• **Problem description**:
What is needed is an exact reproduction of the lines from the one that contains "Task: Click the" through the end of the data, both included and nothing else, with pictures omitted.

Segment Start: Data to use

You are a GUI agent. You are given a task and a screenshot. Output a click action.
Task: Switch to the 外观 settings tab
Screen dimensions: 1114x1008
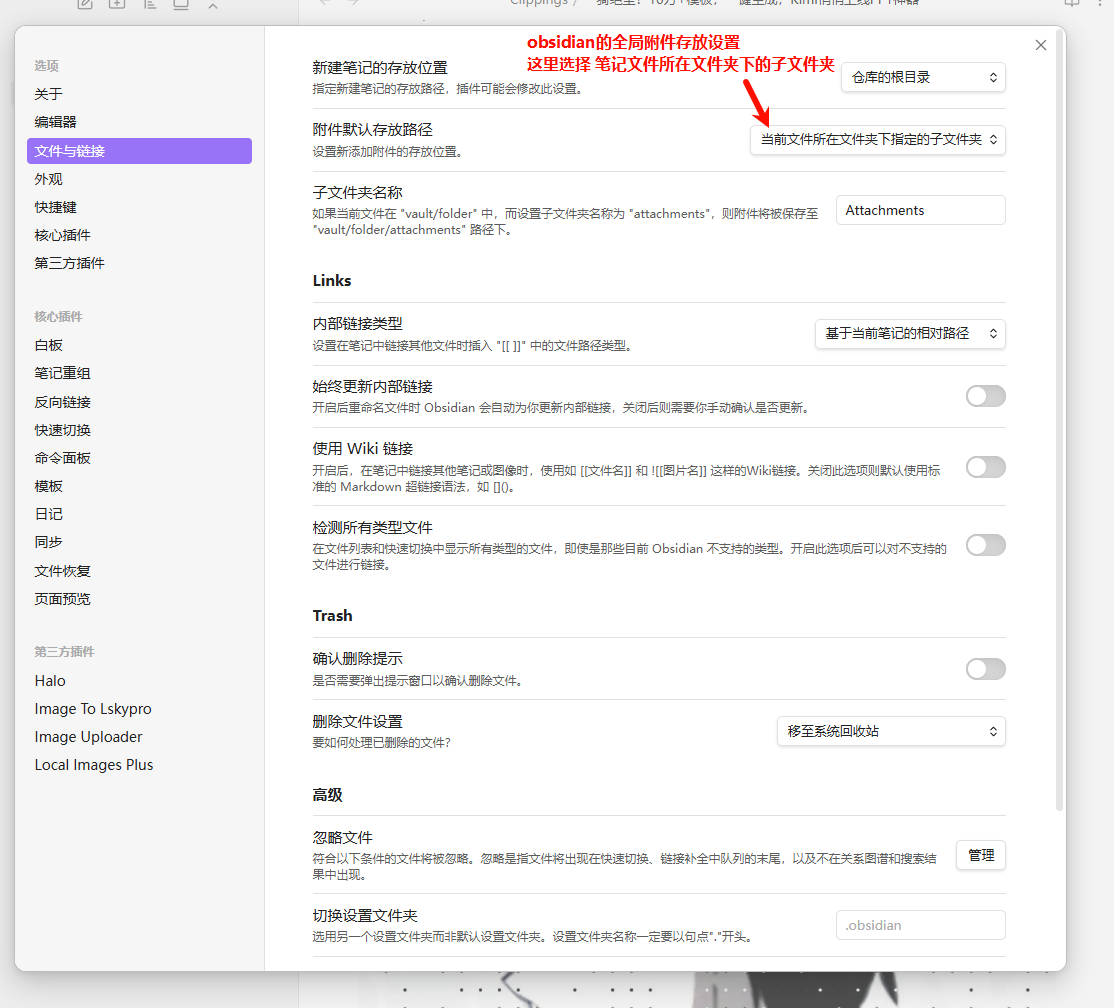click(x=49, y=179)
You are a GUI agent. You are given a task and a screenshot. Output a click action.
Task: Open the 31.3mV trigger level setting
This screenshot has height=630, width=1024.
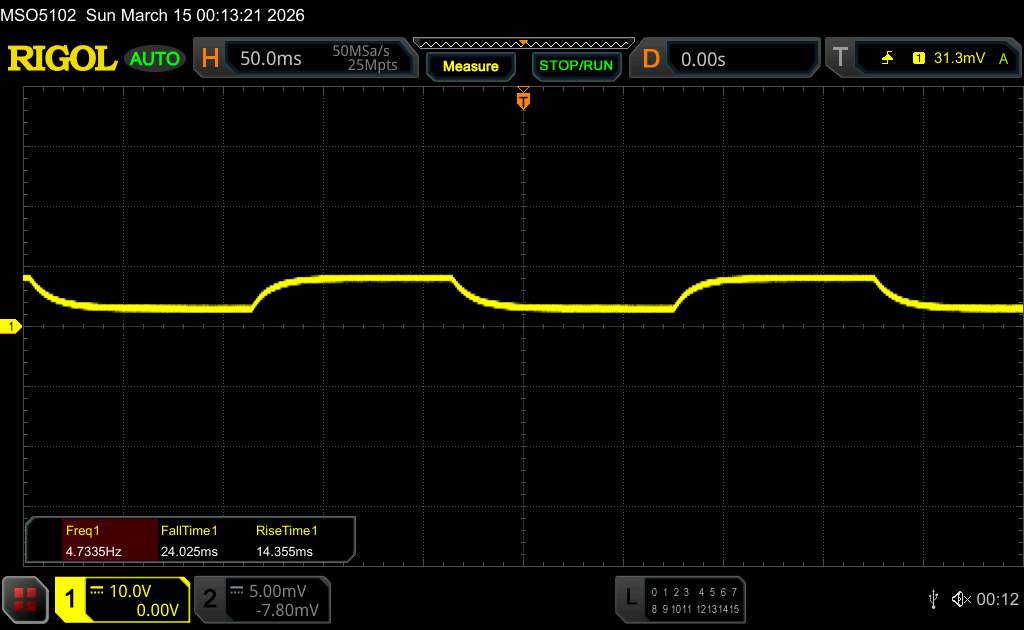[960, 59]
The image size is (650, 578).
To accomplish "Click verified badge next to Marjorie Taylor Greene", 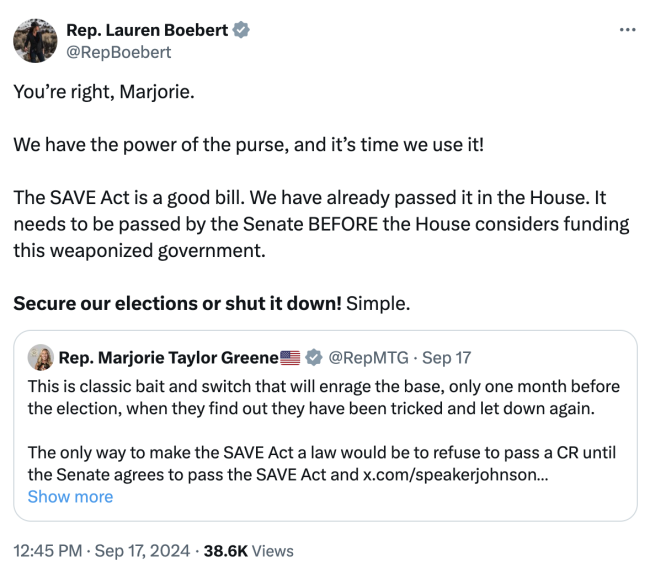I will pos(314,357).
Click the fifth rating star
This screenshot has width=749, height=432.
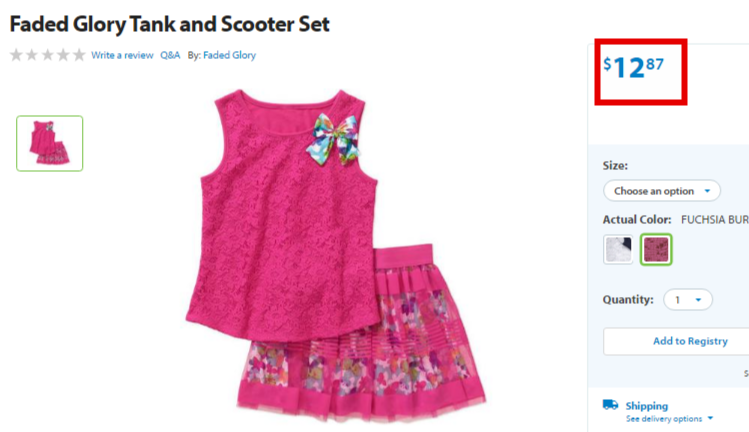[79, 55]

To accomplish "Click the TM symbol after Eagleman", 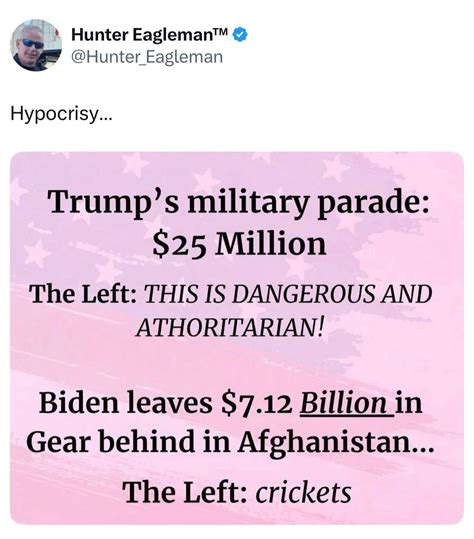I will [222, 32].
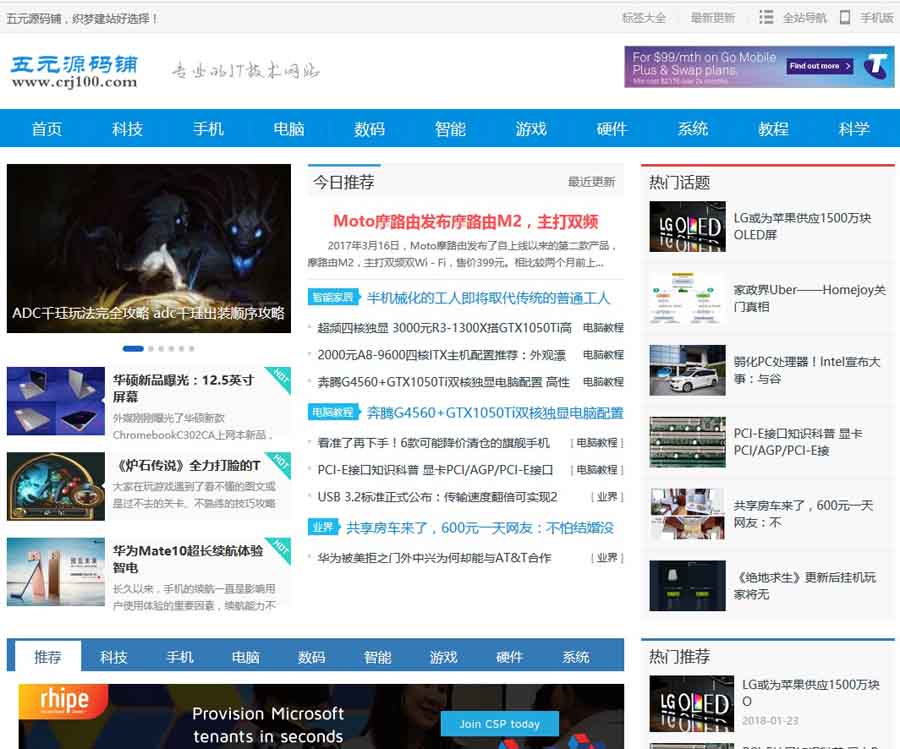Open the 手机 item in main navigation
900x749 pixels.
[x=208, y=129]
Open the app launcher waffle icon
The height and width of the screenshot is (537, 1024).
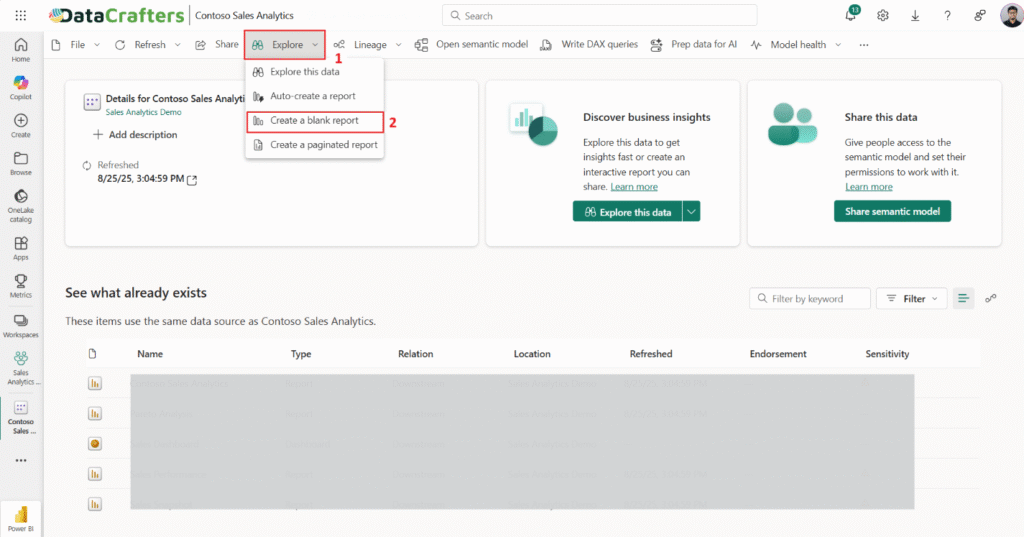(x=21, y=16)
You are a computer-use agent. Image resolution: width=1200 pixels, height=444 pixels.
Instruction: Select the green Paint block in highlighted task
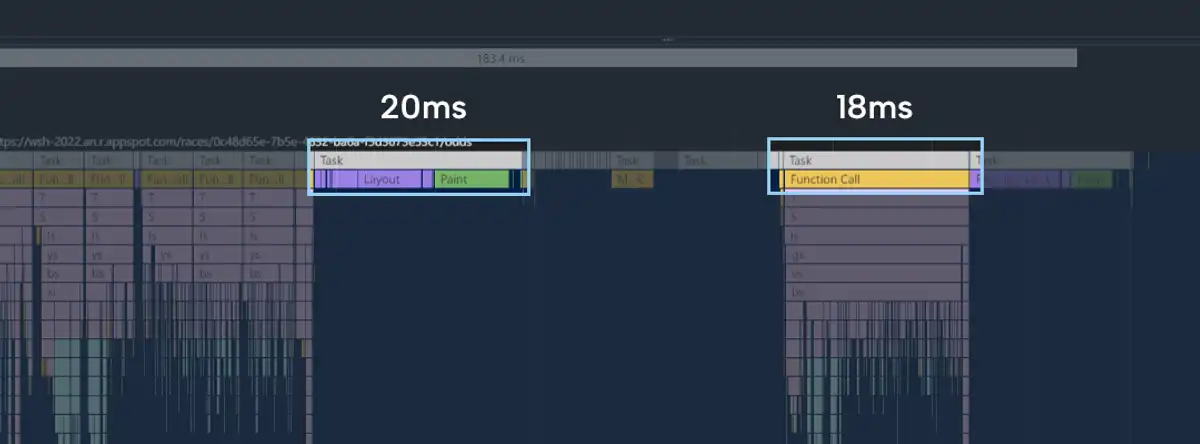[471, 180]
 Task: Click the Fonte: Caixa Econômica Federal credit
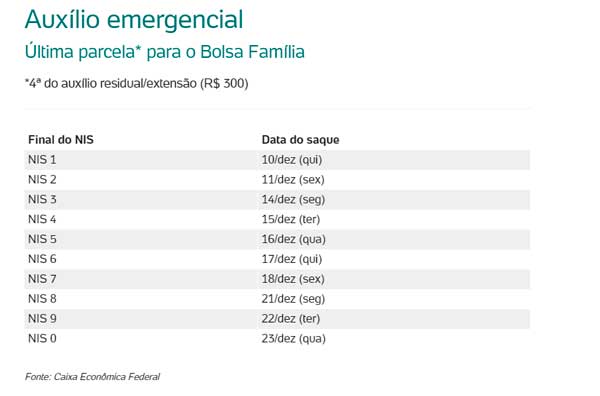(93, 377)
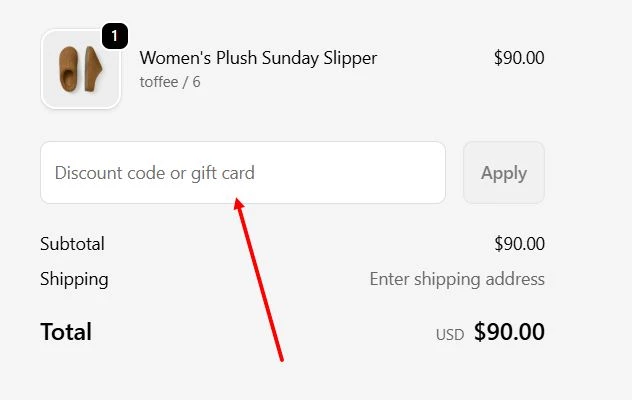Click the item price next to product name
Image resolution: width=632 pixels, height=400 pixels.
[x=519, y=58]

Segment End: Data to use

• **Task output**:
 Task: Click the Fonte: Caixa Econômica Federal credit
(93, 377)
Click the item price next to product name
Image resolution: width=632 pixels, height=400 pixels.
[x=519, y=58]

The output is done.